What needs to be done => Pull every line that includes the word "agent" from the data.

The records =>

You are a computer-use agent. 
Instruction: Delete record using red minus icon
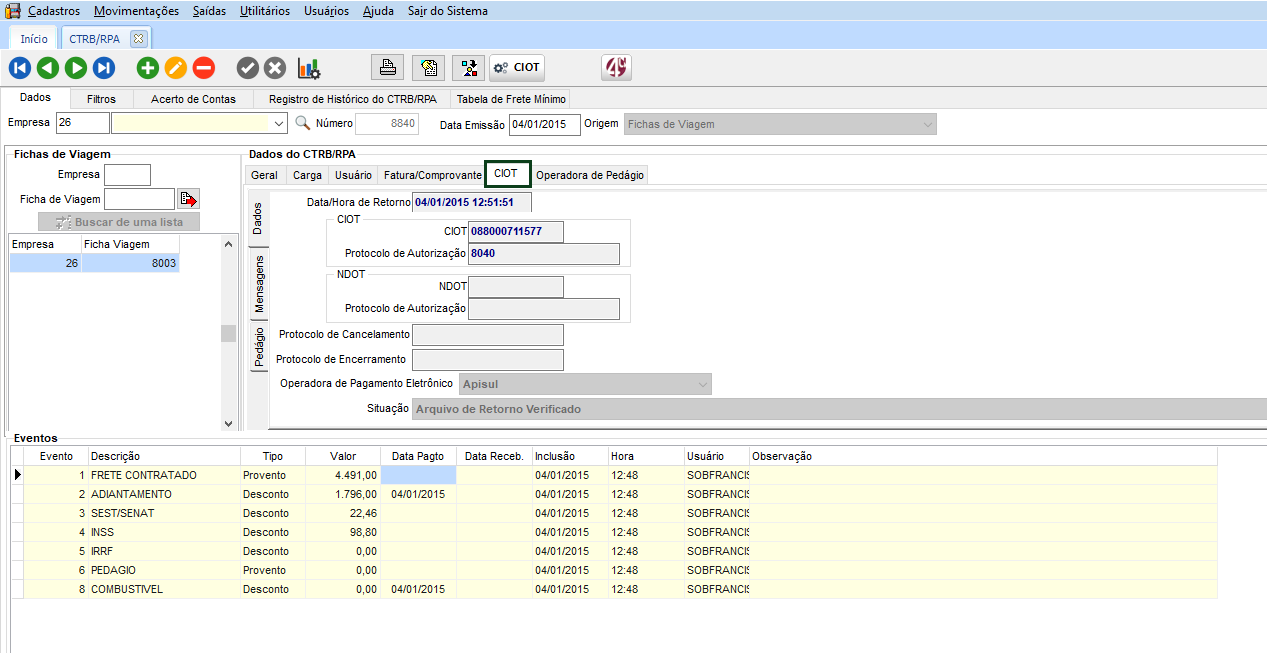pyautogui.click(x=204, y=68)
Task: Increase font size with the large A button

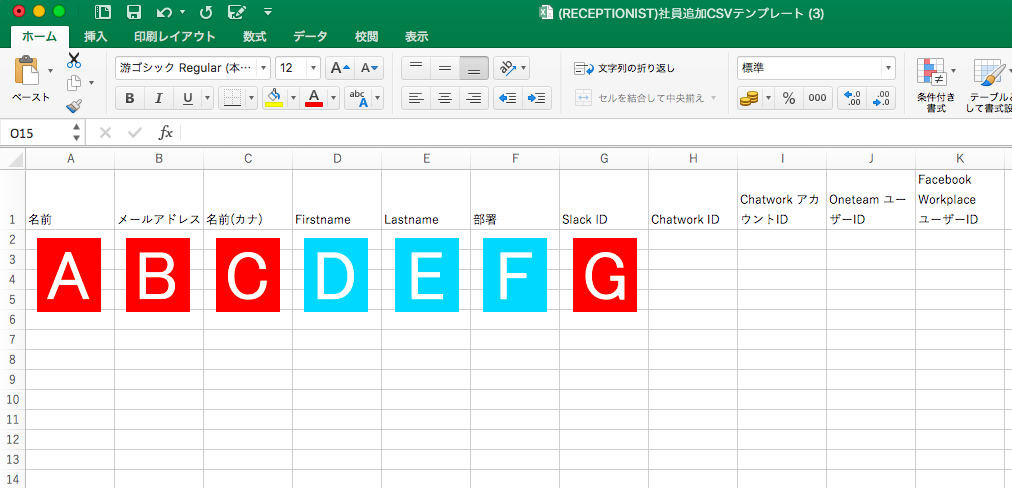Action: pos(340,68)
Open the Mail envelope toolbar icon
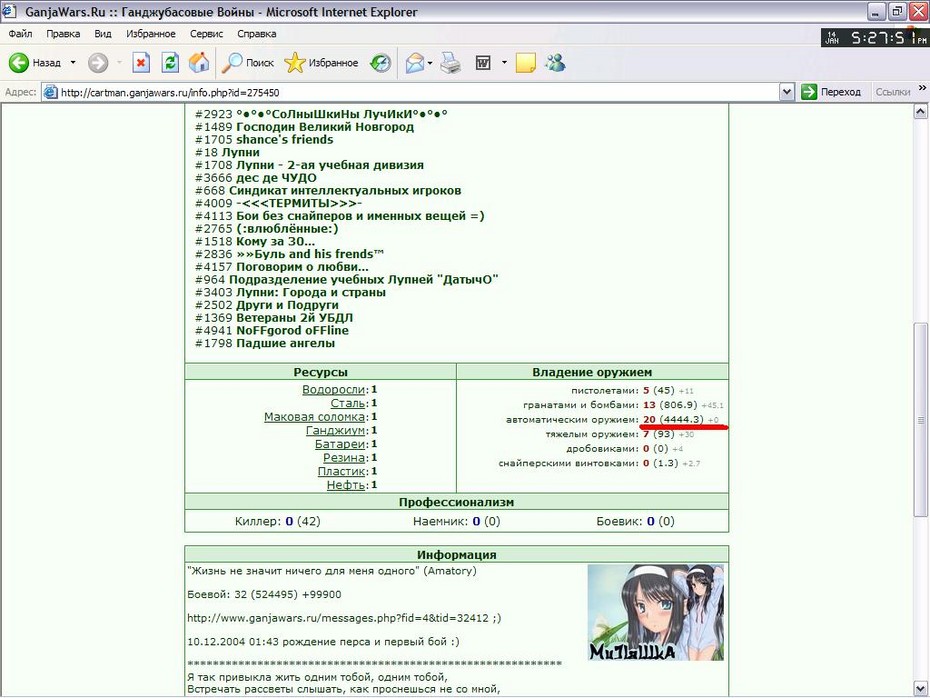 (415, 62)
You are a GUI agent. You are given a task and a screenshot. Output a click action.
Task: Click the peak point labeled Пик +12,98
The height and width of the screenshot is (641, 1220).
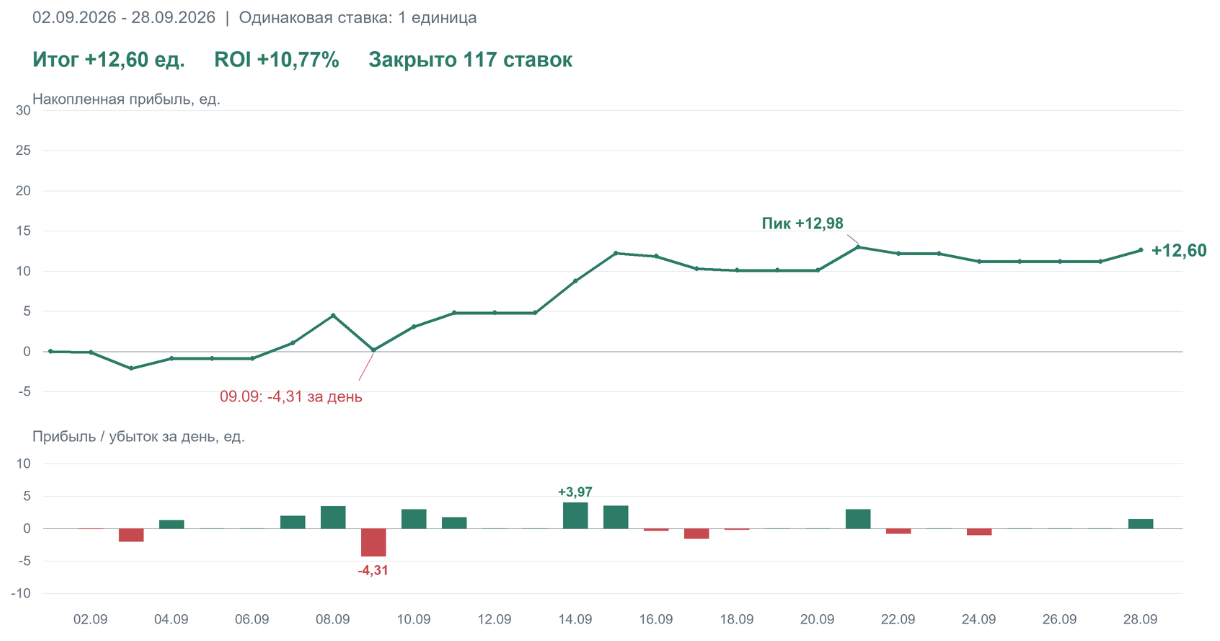[x=858, y=247]
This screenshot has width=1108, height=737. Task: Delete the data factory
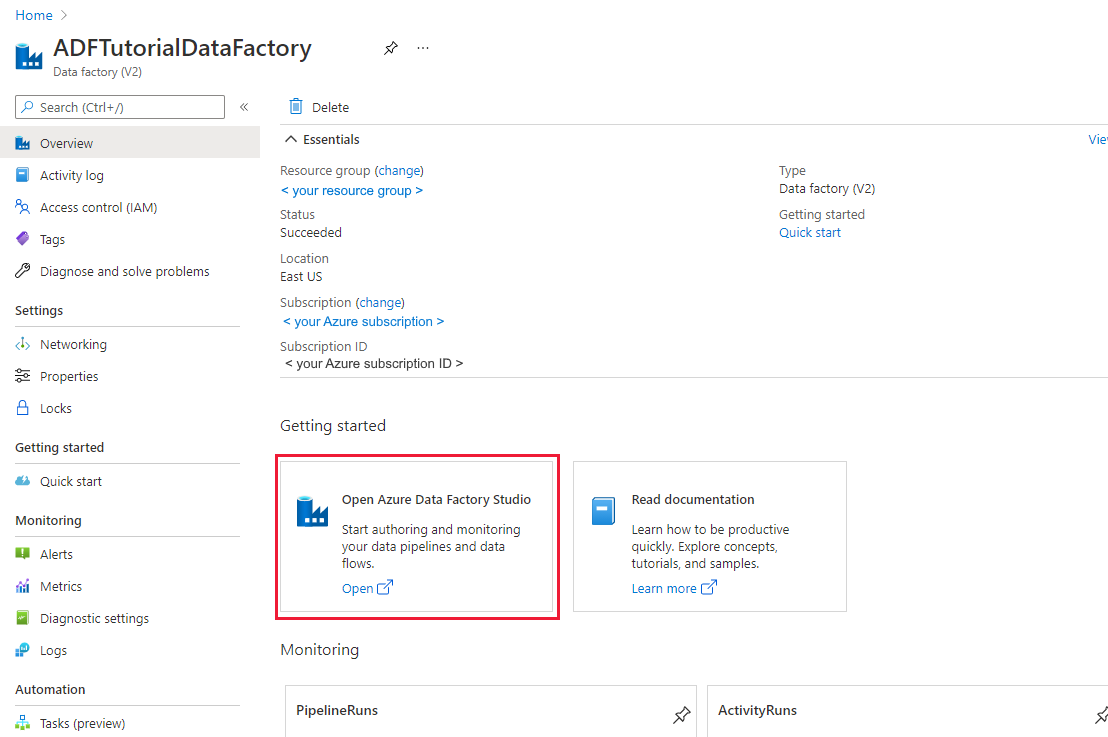(316, 106)
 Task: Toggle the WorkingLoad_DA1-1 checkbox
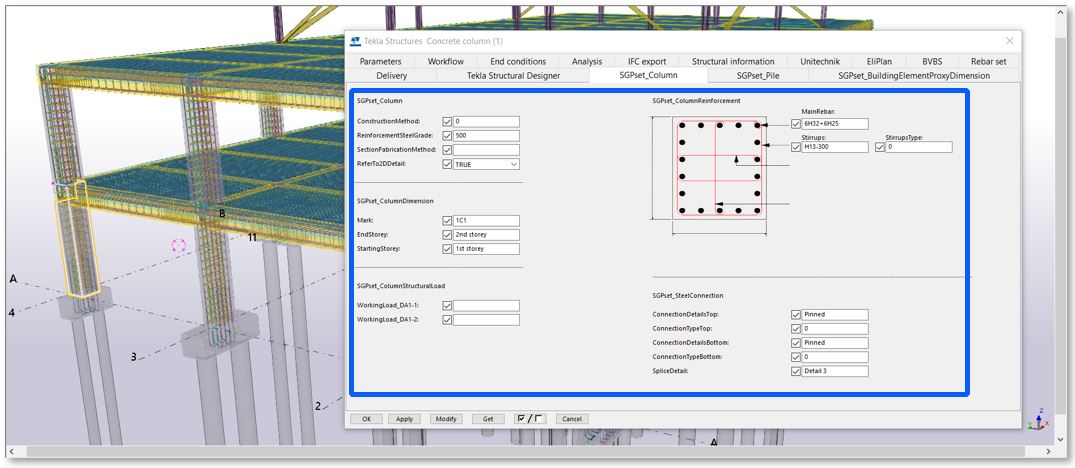click(447, 306)
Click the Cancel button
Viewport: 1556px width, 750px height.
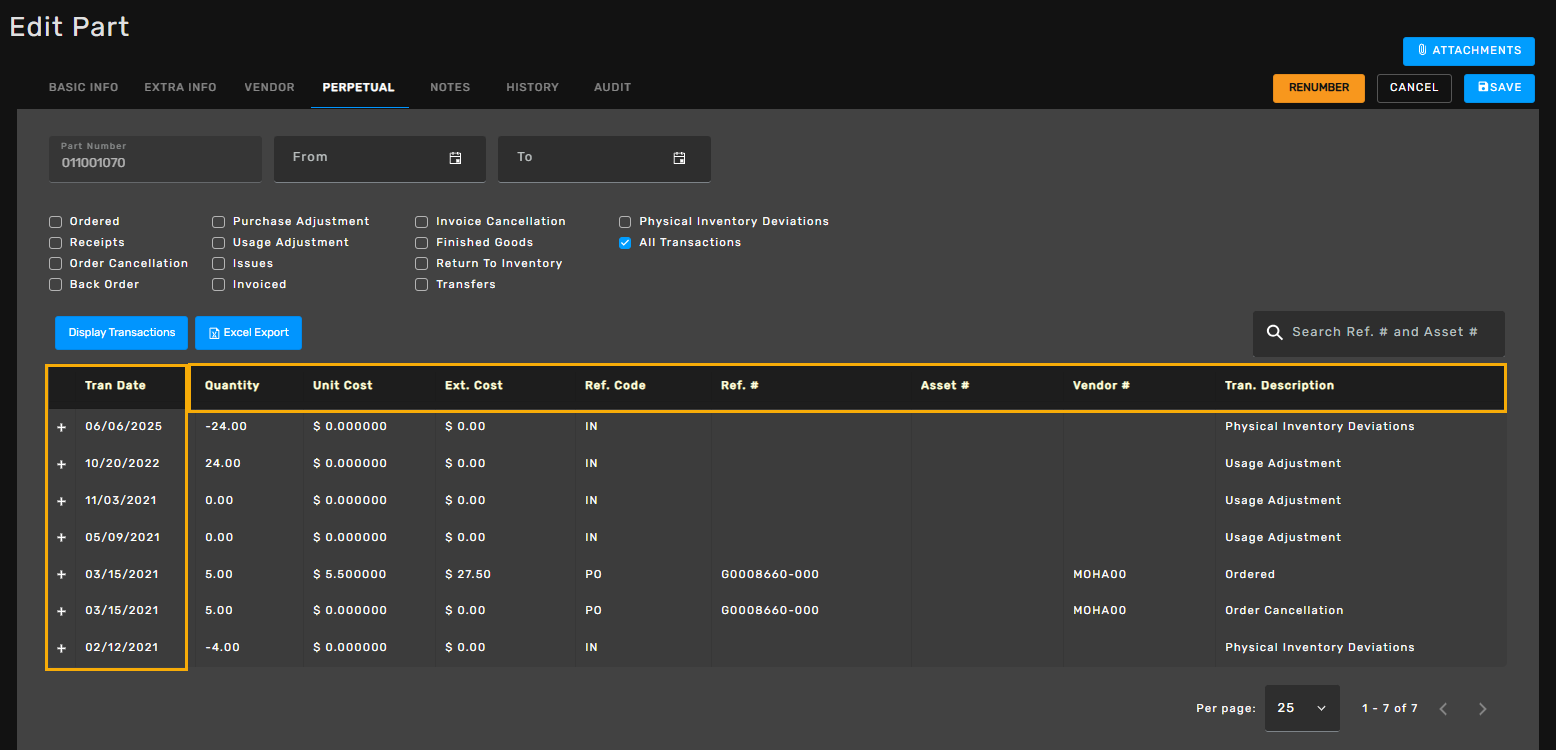[x=1414, y=88]
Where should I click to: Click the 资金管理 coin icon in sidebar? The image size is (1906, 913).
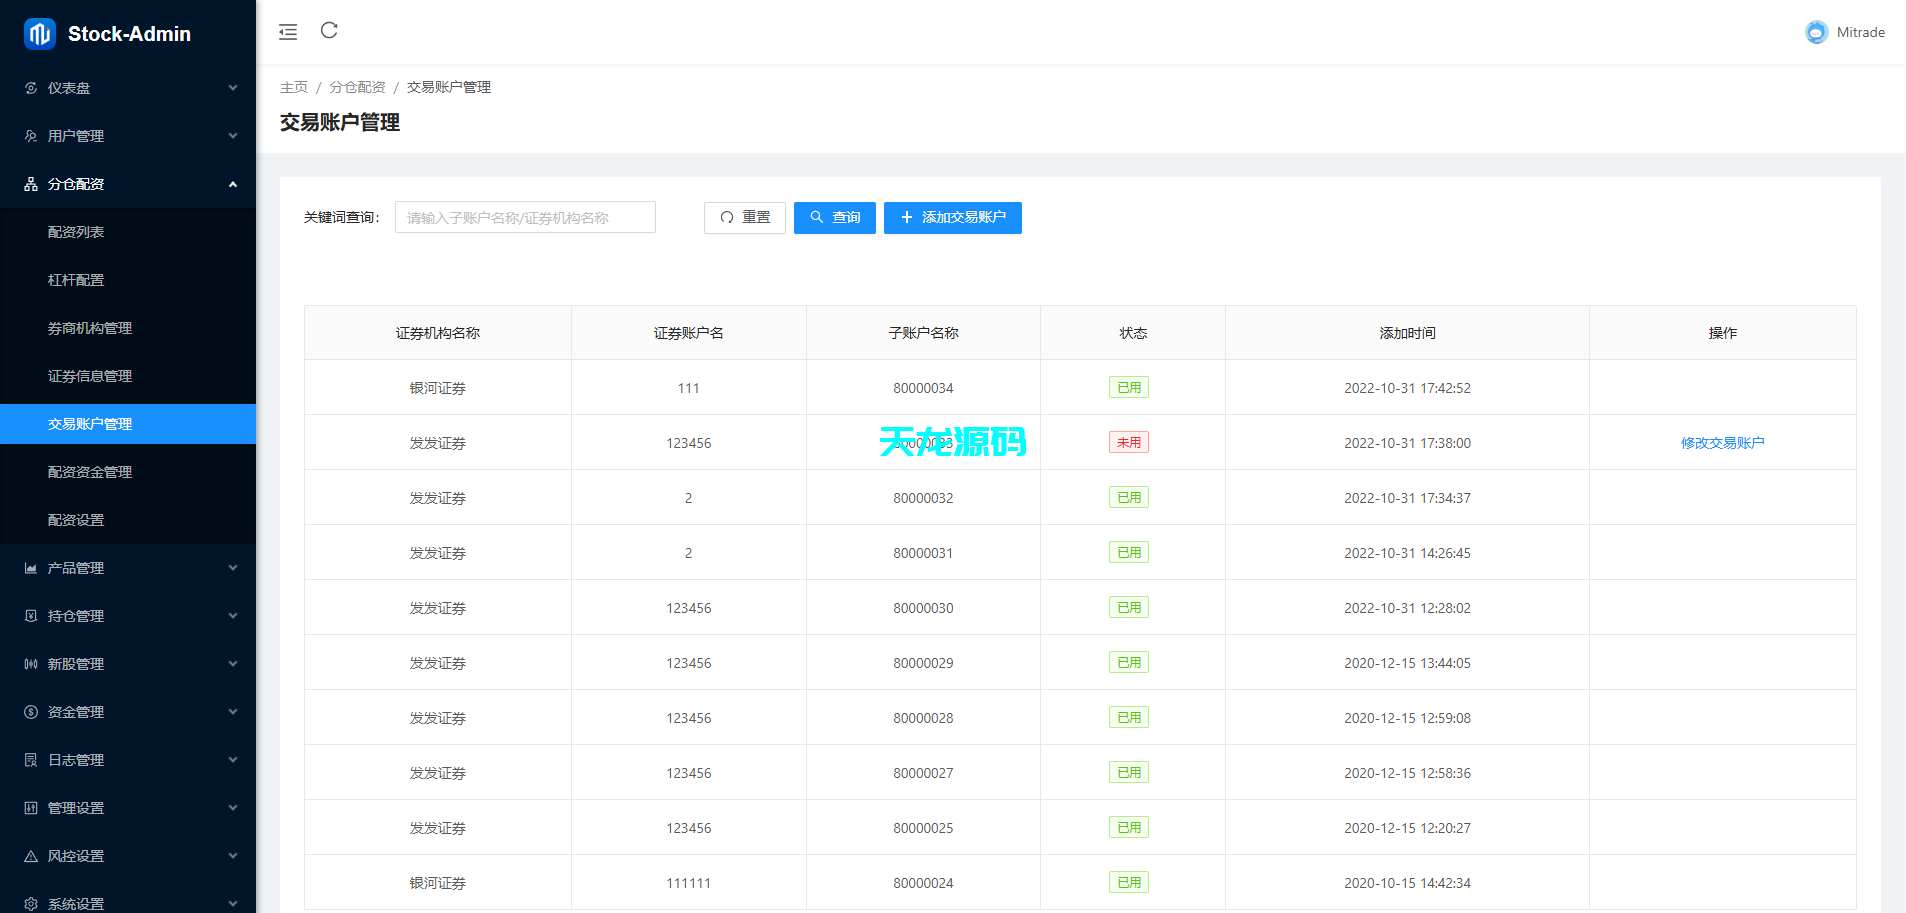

Task result =>
You are a computer-use agent. 
You are a GUI agent. You are given a task and a screenshot. Output a click action.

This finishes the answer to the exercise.